Google Maps, when you ask it for directions (by whatever modality), will certainly take current traffic conditions into consideration in recommending one route over another. And it'll take historical traffic conditions into consideration in predicting how long it would take you if you left an hour ago, an hour in the future, two hours in the future, etc. But it doesn't do the proactive "time to leave for your 10:00 appointment" thing, which Google Now does.
jducoeur: (Default)

[personal profile] jducoeur 2017-07-22 12:42 pm (UTC)(link)
Hmm. That makes some sense -- but it's pretty rare for me to ask for *directions* to somewhere on the subway. Locate it on Maps, sure, and sometimes I'll locate it on Maps on the desktop, then send that pin over to my phone. But actually ask for directions in the app? That's actually more annoying than helpful when I'm doing subway-plus-walk most of the time -- I rarely *need* it, it's annoying having my pocket talking at me, and I don't especially want to have my phone in-hand as I walk.

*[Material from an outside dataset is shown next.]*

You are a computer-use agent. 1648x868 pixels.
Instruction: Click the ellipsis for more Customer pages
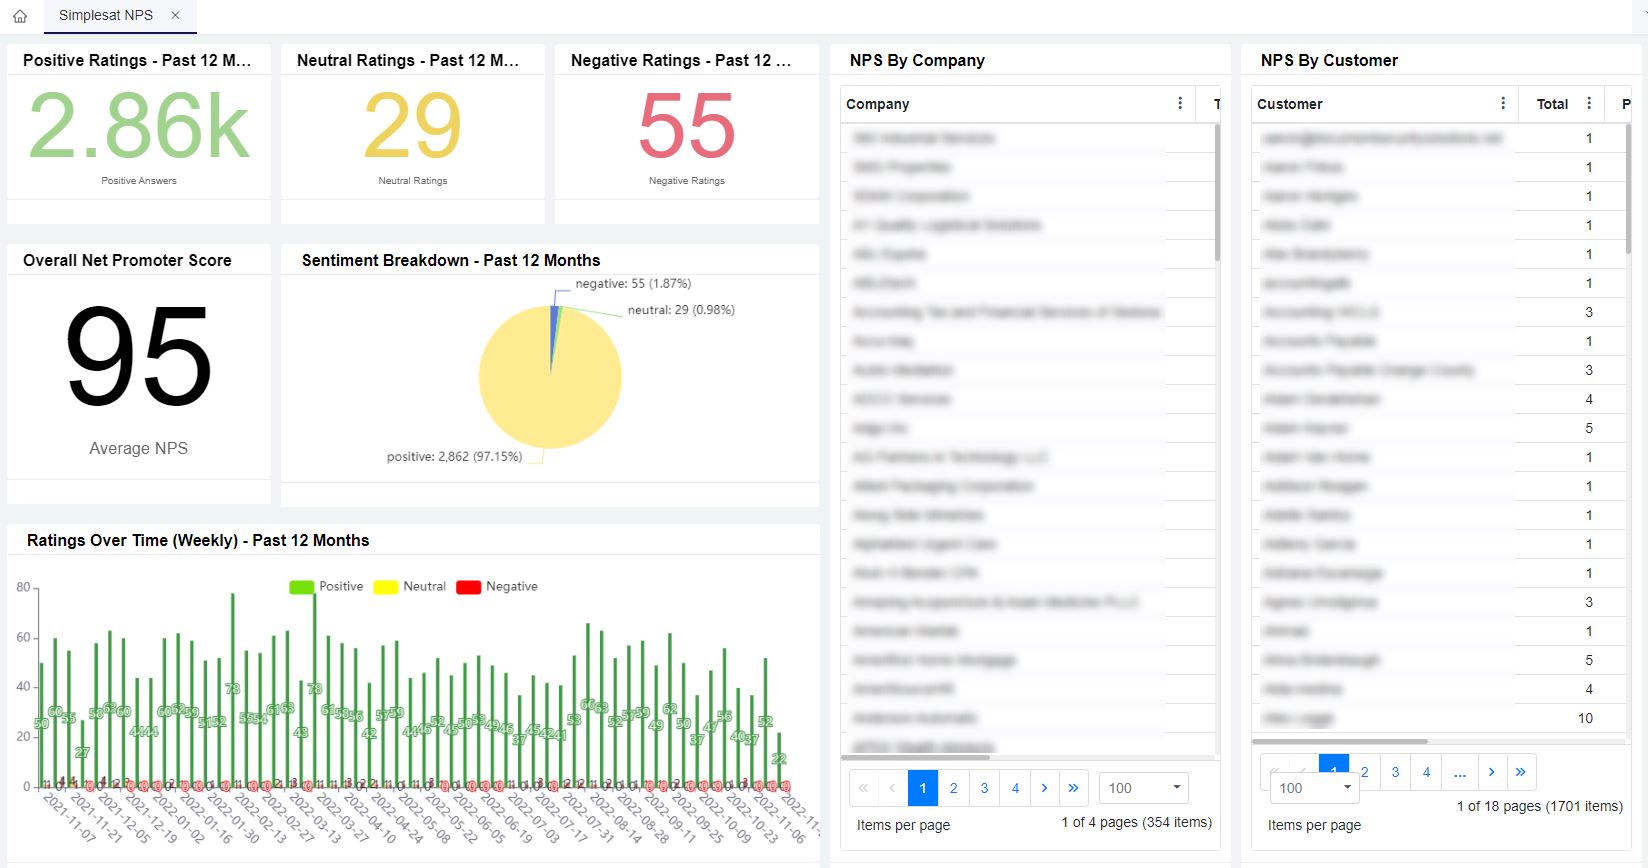point(1459,772)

(And honestly, I've had enough bad experiences with walking directions on Google Maps over the years that it's somewhat trained me not to do that -- combination of GPS problems in the mid-city, and the fact that walking mode in the app was just plain confusing and bad for a fair while. It's better now, but it was annoying enough for long enough that I developed some distaste for it.)
hudebnik: (Default)

[personal profile] hudebnik 2017-07-23 12:03 pm (UTC)(link)
By "directions" I don't mean real-time spoken directions -- I use that mostly when driving solo to somewhere unfamiliar, and have never used it for public transit -- but just looking up in advance the possible routes and schedules to get from X to Y. That tells Google Maps that you're interested in going from X to Y by public transit. I actually do that fairly often, as NYC has enough different subway lines, with local/express distinctions and intermittent track closures, that it's not always obvious which stop of which line is the best for your trip right now.
jducoeur: (Default)

[personal profile] jducoeur 2017-07-23 07:45 pm (UTC)(link)
Makes sense, but I think that's Boston vs. NYC thing -- since our subway is a much simpler hub-and-spoke system, there is usually only one sensible, obvious way to get somewhere...
hudebnik: (Default)

[personal profile] hudebnik 2017-07-22 03:45 am (UTC)(link)
Google Now does accept feedback. Google Now is all about feedback. Things you tap on, it figures you're interested in, and will upvote similar things in the future. Things you swipe away, it will correspondingly downvote. And I'm pretty sure there are ways to say specifically "This was not helpful" or "this was helpful".
jducoeur: (Default)

[personal profile] jducoeur 2017-07-24 05:51 pm (UTC)(link)
... huh. That's not obvious -- worse, in my case it is usually wrong. Swiping notifications away, in my book, has *nothing whatsoever* to do with whether it is useful or not -- it just means that I'm done with it. In the case of schedule reminders, I almost never tap on it.

If that's actually being interpreted as a downvote, that's a design bug IMO...
hudebnik: (Default)

[personal profile] hudebnik 2017-07-30 12:50 pm (UTC)(link)
I don't know exactly what UI actions count as what -- I work on back-end database stuff. However, I have faith that the relevant people have researched it carefully and demonstrated their findings statistically with N in the billions or trillions.